This Is Where It Starts

by Susan Dix Lyons

Joselin turned 13, and I know she’s in a danger zone. There may as well be sirens blaring, lights flashing. There are obstacles to avoid with every turn. During the day, she sells corn in the husk by the side of the road, hoping to catch the eyes of hungry truckers. Everything around her moves but her own life.

Joselin lives in Nicaragua, which has the highest rate of adolescent pregnancies in Latin America. Nearly half of women in Nicaragua give birth before the age of 20 and one-fourth of all births are to teen mothers.

I think of Joselin and look at my son, also 13, studying trigonometry, practicing piano. I think of Joselin’s shoeless feet and unchanging days and wonder how I can convince others that she matters.

Every year, 13 million babies are born to adolescents worldwide. There are a thousand studies and statistics that attempt to explain the significance of such a thing. But the numbers don’t grab me. This is what does:

A 13-year-old girl living in a crowded hut she shares with four siblings, her mother and whatever man shows up at dark. There is one narrow bed above the dirt floor and a hammock stretched between strips of timber where the youngest sleeps. The rest of the children sleep on the packed earth, with maybe a stray kitten or a chick, but no cover.
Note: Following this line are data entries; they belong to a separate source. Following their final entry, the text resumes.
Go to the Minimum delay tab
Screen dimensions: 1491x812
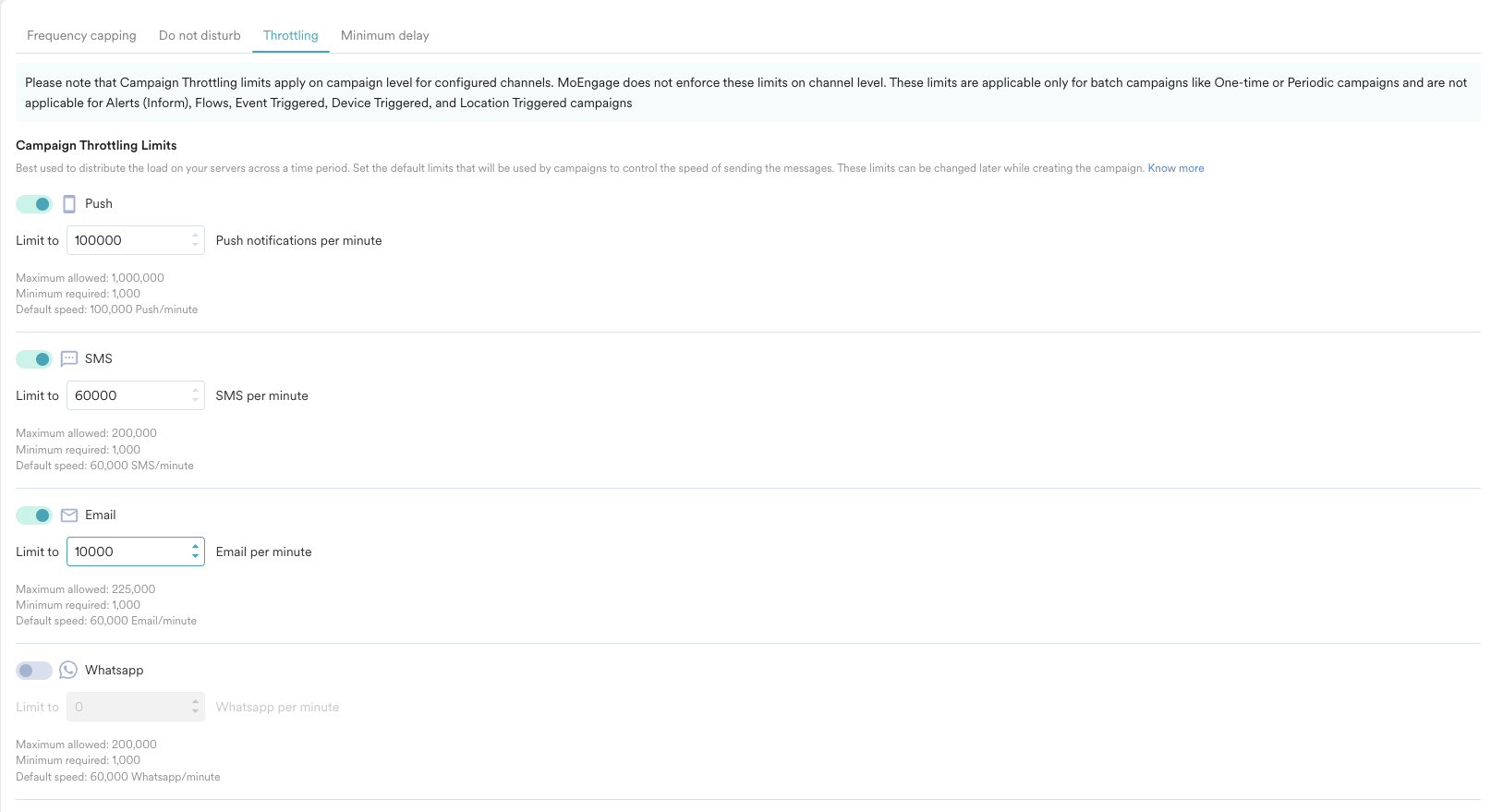pyautogui.click(x=384, y=36)
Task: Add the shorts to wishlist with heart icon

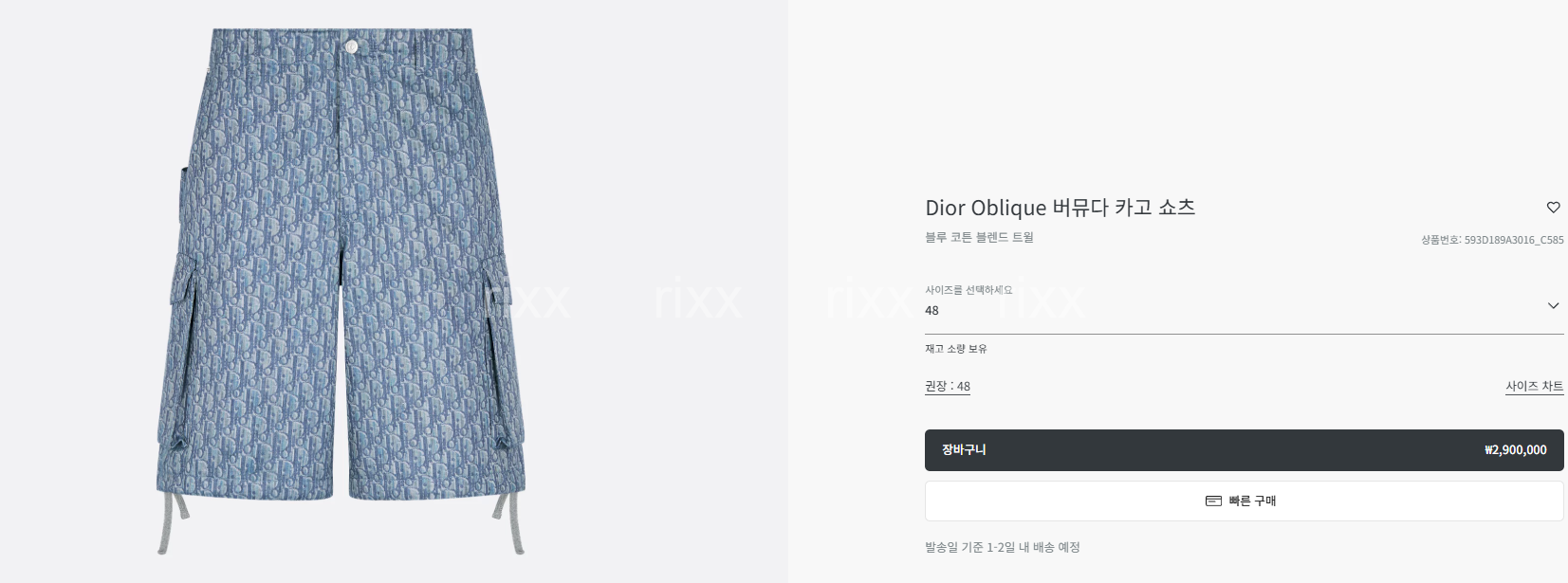Action: point(1553,207)
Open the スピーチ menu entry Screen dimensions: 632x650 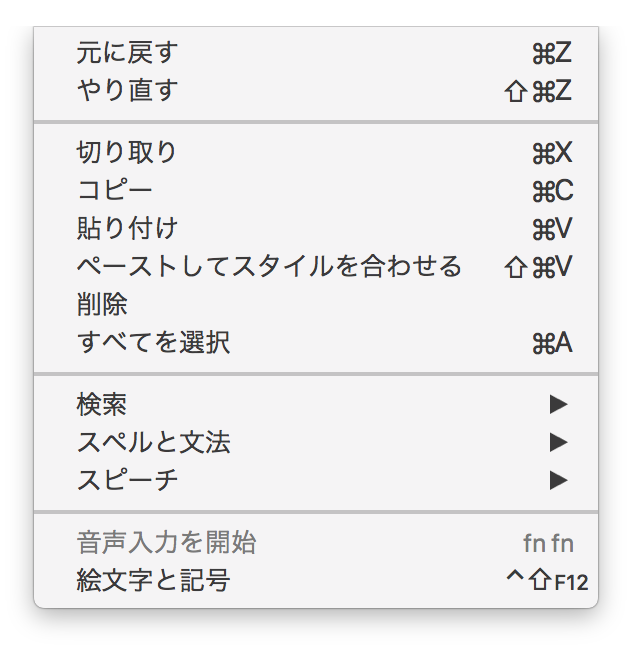click(x=127, y=480)
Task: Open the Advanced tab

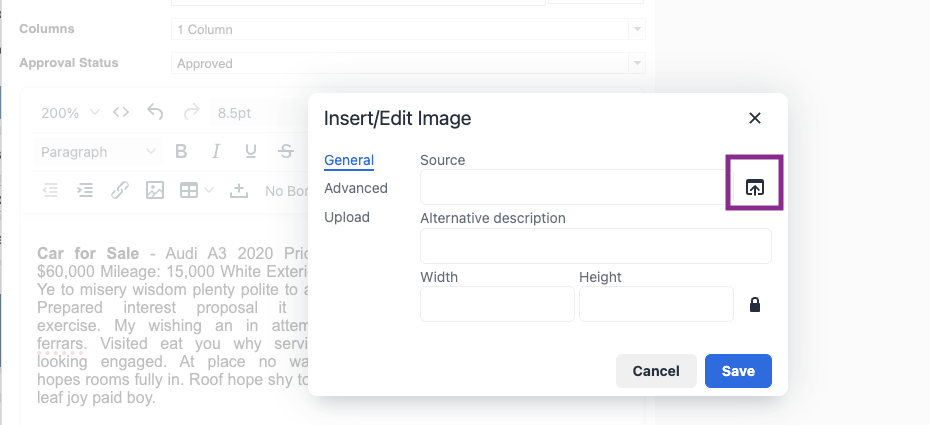Action: coord(355,188)
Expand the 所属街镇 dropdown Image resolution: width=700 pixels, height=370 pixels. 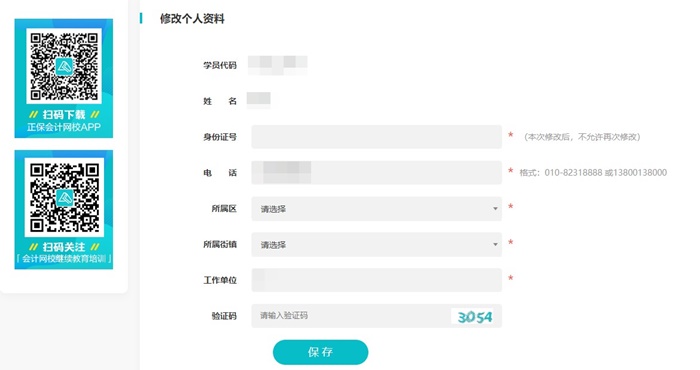click(376, 245)
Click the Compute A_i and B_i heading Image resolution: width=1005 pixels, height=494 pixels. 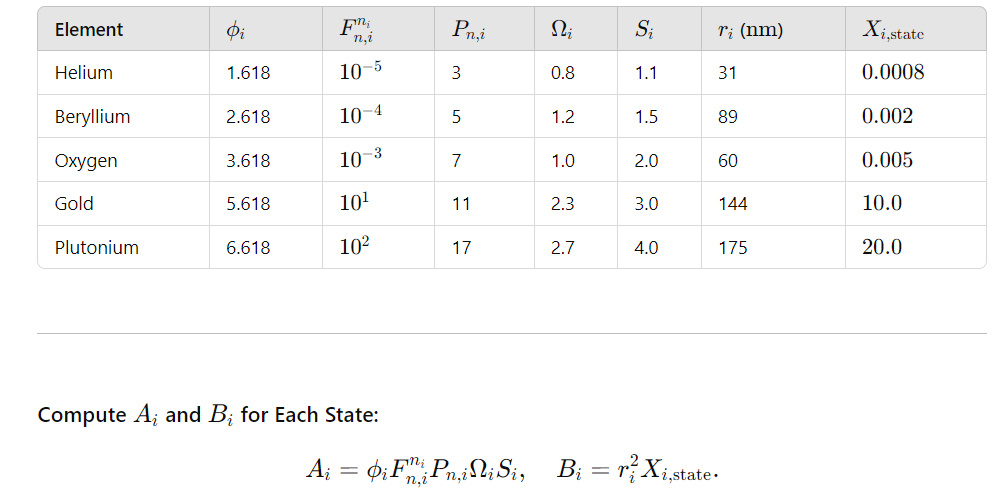tap(208, 415)
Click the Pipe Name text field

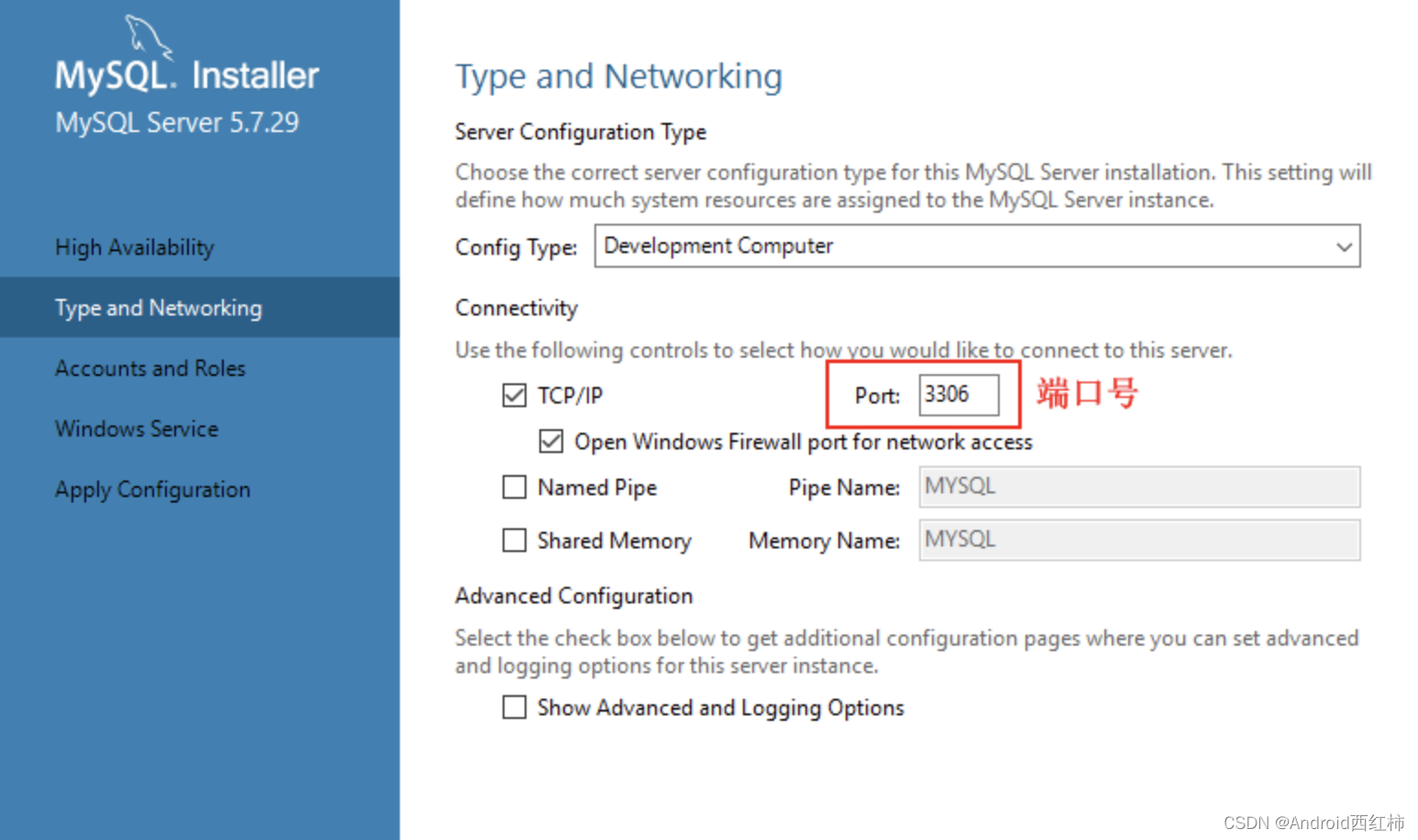pyautogui.click(x=1137, y=487)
The girl tried to go to school, but she was behind. When she read aloud, the other kids laughed. She felt so dumb. But her mother needed her to work to help feed the family.

She knows how to work. All she has to do is stand there and hold up her basket. Sometimes men drive by and beep their horns or make comments that make her feel pretty. Somehow, that gives her a sense of hope when everything else feels the same – hard and empty, like her stomach at night.

Joselin is 13 years old and sells corn on the side of the road. Tonight, while our sons and daughters eat pizza or watch a movie, she’ll curl on the ground next to her brothers and sister and dream of nothing but sleep. And then, she’ll wake up and make her way to the road, where she will pray that someone sees her.